A shift in discourse from deglobalization to re-globalization could be implemented, raising the potential to enhance supply chain resilience.
This approach would involve diversifying supply chains to include countries and regions left behind in the initial wave of globalization, thereby fostering economic inclusion.
Countries rich in essential resources and minerals should develop comprehensive supply chains, not merely focusing on extraction and exportation.
By doing so, these countries could generate employment, add value locally, and integrate more fully into the global trade system, contributing to a more inclusive form of globalization.
Regarding the geopolitical tension between the United States and China, despite the competitive stance adopted by the U.S., re-globalization is progressing independently, with companies diversifying their operations into countries like Morocco, Bangladesh, and Costa Rica.
The world splitting into two major trading blocs aligned with either the U.S. or China would be detrimental to all nations, developed and developing alike.
The WTO is closely monitoring these developments, hoping to avoid further deterioration in U.S.-China relations.
Electric vehicles currently make up a mere 2 percent of the U.S. market, and tariff-imposed goods represent only about 7% of the 2023 trade between the two countries.
If these measures remain limited in scope, progress may be possible.

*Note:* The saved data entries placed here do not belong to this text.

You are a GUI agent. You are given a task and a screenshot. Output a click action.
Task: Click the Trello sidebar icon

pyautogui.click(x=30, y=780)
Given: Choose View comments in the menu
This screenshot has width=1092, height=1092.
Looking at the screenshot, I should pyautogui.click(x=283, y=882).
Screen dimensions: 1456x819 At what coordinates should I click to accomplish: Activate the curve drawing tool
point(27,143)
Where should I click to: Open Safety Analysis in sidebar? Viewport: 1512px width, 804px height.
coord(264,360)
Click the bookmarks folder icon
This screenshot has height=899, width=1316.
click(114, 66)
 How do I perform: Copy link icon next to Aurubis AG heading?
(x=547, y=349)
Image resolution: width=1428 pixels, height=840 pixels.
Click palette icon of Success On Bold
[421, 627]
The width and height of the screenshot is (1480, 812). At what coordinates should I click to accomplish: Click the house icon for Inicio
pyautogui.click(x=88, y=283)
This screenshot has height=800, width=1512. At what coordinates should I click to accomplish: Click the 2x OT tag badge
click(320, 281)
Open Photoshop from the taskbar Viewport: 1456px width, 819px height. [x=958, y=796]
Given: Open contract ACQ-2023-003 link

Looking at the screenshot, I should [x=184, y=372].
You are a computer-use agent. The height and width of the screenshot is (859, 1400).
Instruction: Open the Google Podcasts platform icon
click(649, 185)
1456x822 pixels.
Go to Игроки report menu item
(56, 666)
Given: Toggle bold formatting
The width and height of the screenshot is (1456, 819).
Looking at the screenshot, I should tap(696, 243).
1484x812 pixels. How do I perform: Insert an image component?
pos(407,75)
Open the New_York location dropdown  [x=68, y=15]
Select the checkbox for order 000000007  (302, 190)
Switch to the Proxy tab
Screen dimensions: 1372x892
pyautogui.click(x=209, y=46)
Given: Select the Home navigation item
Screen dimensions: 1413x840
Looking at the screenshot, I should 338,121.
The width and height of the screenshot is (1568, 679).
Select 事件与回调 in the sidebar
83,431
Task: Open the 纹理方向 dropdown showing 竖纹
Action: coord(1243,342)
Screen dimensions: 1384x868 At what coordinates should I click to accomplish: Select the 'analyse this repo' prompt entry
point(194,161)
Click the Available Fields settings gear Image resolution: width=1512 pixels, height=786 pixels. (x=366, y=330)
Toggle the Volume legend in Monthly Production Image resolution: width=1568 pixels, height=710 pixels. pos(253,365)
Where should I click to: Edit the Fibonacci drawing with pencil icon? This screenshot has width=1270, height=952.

However, there is apprehension that such actions could escalate, intensifying tensions between the two global powers.
Sri Lanka is an example of a smaller country that lacks the fiscal capacity of larger nations and, as a result, faces significant competitive disadvantages — a situation that raises considerable concern.

International Order
In the intricate dance of global trade, the United States has long been the choreographer, establishing a rules-based international order.
Yet, there’s an emerging narrative that it has, at times, sidestepped the very regulations it championed, setting a precedent that other nations might follow.
While most countries adhere to the established rules, the system is on major trading nations to reaffirm their commitment to the multilateral trading system.
The United States, as the architect of this system, bears a particular responsibility to bolster, not erode, the framework it created.
Amidst this backdrop, middle powers whose economies are deeply intertwined with international trade — where trade-to-GDP ratios soar above 100 percent — must also advocate for the system’s integrity.
For these nations, the rules-based order isn’t just a concept; it’s a lifeline that sustains their economic vitality and the job market.
The conversation turns to the American electorate, in the context of former President Trump’s threats to pull the United States out of the WTO and his proposal for a reciprocal trade law mirroring foreign tariffs.
Okonjo-Iweala, while steering clear of direct commentary on U.S. elections, emphasizes the tangible benefits the multilateral trading system has historically provided to the United States.
Citing estimates, she notes that since the inception of the General Agreement on Tariffs and Trade (GATT), the U.S. economy has reaped approximately $2.6 trillion from trade.
Contrary to the narrative that trade is a job killer, she points out that trade-related job displacement is minimal, accounting for only about 0.6 percent of job turnover.
Instead, trade has been a job creator, particularly in the service sector — a fact often overshadowed by the focus on manufacturing.
In sum, while trade has its imperfections, it remains a net positive for the U.S. economy, with the potential to address and rectify its shortcomings.